═════ STORED ROWS

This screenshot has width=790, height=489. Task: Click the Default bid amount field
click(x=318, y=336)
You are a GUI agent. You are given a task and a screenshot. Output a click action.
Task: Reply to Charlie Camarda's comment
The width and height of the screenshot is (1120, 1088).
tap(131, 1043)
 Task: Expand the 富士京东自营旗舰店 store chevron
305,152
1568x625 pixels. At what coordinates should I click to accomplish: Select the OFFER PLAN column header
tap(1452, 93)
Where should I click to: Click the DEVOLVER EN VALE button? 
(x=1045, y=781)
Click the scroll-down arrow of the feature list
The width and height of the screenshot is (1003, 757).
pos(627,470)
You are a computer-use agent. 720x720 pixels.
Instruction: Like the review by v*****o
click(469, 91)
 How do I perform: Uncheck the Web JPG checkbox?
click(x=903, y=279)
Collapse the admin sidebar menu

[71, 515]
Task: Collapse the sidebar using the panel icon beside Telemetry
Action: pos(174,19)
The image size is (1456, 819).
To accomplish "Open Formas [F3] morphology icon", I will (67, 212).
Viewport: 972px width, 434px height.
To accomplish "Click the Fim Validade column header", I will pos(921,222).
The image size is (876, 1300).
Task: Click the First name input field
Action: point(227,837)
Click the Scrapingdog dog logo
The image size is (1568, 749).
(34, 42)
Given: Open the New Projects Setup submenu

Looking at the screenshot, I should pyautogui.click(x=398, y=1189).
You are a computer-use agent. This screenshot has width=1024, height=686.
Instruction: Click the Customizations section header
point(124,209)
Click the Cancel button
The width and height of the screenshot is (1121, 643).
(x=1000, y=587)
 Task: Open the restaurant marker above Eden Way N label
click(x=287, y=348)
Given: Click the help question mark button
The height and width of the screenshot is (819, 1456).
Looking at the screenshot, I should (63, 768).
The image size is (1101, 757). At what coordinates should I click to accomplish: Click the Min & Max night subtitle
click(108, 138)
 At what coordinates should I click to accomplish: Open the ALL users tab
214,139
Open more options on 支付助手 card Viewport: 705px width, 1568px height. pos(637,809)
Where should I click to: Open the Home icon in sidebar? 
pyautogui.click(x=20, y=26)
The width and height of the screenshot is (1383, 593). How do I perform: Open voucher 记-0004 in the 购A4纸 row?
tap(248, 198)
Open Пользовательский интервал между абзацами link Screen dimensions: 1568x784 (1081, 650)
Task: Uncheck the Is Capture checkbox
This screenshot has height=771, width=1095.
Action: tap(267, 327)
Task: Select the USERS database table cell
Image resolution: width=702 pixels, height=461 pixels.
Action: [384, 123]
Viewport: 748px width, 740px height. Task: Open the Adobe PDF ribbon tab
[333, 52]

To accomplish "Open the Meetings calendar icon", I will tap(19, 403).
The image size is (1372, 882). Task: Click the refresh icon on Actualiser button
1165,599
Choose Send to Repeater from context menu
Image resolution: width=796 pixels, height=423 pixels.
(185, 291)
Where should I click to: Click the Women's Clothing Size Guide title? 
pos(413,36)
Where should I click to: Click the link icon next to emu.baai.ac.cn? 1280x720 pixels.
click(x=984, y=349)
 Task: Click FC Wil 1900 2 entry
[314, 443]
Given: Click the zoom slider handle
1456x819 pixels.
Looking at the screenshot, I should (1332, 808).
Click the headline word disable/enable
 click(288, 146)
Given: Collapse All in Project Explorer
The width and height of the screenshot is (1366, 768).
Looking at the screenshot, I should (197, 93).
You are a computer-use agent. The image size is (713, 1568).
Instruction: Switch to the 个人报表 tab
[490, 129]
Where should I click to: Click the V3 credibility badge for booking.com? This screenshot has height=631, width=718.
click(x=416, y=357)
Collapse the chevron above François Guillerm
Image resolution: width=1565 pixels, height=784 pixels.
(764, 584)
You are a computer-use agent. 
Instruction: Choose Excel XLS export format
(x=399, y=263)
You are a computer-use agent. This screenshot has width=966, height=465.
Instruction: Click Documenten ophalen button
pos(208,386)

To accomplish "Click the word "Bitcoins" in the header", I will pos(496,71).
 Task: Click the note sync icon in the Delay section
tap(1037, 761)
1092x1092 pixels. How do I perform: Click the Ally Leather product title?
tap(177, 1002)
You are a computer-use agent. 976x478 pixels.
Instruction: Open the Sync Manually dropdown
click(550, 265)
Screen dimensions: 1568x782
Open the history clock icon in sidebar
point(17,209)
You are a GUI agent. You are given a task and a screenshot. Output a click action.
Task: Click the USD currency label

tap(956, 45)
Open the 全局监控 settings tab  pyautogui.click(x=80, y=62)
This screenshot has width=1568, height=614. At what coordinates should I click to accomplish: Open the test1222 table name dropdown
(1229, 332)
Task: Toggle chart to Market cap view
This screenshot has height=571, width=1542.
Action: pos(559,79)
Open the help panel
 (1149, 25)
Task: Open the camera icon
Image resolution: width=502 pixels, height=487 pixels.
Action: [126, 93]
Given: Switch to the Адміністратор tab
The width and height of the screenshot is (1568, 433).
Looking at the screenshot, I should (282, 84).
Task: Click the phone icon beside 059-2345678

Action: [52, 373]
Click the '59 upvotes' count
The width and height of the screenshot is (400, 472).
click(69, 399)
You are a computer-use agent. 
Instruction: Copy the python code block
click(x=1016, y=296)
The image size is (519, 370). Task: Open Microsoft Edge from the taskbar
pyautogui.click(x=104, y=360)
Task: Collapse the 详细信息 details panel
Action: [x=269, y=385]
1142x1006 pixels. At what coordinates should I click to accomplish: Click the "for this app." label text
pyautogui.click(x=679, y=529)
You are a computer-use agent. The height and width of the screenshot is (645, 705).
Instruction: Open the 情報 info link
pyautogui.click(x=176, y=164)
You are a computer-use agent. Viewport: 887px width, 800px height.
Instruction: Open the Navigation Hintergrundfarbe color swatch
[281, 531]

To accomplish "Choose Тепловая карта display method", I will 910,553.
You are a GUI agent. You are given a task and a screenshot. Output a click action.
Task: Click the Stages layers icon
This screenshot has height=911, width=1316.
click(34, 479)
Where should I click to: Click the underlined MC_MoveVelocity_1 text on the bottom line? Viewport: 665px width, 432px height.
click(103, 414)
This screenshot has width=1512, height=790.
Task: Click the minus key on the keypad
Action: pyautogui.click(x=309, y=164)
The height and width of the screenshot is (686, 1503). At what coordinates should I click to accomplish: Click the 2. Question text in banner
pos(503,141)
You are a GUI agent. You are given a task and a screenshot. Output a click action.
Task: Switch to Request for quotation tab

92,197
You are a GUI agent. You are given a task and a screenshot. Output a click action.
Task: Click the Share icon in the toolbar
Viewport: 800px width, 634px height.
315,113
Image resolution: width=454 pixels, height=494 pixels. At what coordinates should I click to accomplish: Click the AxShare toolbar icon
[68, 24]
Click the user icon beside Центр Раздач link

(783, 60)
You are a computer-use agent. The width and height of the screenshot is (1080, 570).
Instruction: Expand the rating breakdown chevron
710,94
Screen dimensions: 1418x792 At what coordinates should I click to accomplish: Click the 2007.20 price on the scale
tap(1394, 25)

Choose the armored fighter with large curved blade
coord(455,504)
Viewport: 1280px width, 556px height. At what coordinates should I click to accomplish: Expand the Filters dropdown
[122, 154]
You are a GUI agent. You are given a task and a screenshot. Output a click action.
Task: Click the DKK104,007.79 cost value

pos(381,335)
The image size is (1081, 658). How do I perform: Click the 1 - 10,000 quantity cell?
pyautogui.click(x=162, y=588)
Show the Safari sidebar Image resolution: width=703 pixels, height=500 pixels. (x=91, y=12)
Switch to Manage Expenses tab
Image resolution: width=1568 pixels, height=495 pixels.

══════════

TASK REQUIREMENTS: Quote the data above word for word, starting at the line containing "Where should I click to: Click the DEVOLVER" and ending after the line containing "Action: pos(174,19)".

ANSWER FOR THIS EXERCISE:
Where should I click to: Click the DEVOLVER EN VALE button? 
(x=1045, y=781)
Click the scroll-down arrow of the feature list
The width and height of the screenshot is (1003, 757).
pos(627,470)
You are a computer-use agent. 720x720 pixels.
Instruction: Like the review by v*****o
click(469, 91)
 How do I perform: Uncheck the Web JPG checkbox?
click(x=903, y=279)
Collapse the admin sidebar menu

[71, 515]
Task: Collapse the sidebar using the panel icon beside Telemetry
Action: pos(174,19)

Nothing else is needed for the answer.